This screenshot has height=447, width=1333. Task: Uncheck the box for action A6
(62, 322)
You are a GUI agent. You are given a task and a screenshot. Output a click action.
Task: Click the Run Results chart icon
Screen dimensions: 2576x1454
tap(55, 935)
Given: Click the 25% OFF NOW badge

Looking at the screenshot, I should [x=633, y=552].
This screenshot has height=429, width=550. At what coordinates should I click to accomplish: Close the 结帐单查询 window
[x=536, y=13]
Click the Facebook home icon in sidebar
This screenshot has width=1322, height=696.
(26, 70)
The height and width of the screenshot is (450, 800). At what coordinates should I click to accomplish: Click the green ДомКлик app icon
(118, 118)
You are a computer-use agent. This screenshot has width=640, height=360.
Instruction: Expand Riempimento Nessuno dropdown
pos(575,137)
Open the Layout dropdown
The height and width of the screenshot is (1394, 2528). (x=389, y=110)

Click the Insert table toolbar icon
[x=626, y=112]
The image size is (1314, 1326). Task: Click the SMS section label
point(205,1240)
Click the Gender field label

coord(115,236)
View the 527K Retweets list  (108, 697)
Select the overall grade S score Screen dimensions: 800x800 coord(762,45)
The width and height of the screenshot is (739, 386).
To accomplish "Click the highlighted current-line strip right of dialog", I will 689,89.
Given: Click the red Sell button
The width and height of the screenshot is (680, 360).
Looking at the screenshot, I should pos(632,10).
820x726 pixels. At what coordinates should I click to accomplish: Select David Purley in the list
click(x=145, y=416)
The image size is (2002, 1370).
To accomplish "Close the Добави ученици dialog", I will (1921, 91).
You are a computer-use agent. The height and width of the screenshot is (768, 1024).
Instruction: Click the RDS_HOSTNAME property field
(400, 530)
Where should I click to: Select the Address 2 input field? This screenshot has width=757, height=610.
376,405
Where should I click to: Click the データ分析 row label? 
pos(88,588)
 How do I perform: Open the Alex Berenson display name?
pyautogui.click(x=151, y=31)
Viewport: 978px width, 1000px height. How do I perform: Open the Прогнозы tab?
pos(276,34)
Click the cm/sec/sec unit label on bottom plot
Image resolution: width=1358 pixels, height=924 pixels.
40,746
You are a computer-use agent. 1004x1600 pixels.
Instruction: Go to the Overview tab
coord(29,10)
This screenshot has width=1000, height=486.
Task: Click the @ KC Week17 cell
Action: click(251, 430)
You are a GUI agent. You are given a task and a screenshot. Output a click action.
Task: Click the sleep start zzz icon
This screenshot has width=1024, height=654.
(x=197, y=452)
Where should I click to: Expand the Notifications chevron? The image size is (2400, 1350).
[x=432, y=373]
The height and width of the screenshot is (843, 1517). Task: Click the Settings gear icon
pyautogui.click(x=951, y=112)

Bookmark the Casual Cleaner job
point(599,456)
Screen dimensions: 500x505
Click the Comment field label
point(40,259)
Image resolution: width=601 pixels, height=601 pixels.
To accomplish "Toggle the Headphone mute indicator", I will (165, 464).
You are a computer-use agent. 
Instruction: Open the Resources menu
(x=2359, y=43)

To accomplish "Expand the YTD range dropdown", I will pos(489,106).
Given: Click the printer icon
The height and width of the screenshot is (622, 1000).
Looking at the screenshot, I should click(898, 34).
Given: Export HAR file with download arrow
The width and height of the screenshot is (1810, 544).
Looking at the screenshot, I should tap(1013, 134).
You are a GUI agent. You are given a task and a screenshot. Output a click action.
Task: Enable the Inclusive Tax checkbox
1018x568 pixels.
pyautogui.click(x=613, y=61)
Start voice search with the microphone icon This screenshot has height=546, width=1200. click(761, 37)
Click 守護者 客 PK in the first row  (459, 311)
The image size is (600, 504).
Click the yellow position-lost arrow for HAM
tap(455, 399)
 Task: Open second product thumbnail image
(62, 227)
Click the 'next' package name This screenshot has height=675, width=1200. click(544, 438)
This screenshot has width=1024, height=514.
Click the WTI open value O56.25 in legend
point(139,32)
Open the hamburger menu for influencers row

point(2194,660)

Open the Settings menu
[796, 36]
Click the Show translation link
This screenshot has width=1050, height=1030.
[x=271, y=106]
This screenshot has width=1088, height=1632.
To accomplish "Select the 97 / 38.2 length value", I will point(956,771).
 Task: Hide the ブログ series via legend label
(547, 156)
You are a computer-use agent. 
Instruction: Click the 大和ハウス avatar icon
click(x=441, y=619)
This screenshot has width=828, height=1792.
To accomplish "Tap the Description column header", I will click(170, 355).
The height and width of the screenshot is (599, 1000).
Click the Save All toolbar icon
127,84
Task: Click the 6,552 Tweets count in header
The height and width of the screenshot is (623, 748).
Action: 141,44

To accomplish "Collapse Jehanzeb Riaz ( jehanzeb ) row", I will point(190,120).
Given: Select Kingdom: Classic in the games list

## [EXERCISE]
Repeat only what runs from the line holding "This screenshot has width=828, height=1792." to the end of the data, keeping every line exactly as written, first and last included.

## [COMPLETED TASK]
This screenshot has width=828, height=1792.
To accomplish "Tap the Description column header", I will click(170, 355).
The height and width of the screenshot is (599, 1000).
Click the Save All toolbar icon
127,84
Task: Click the 6,552 Tweets count in header
The height and width of the screenshot is (623, 748).
Action: 141,44

To accomplish "Collapse Jehanzeb Riaz ( jehanzeb ) row", I will point(190,120).
Given: Select Kingdom: Classic in the games list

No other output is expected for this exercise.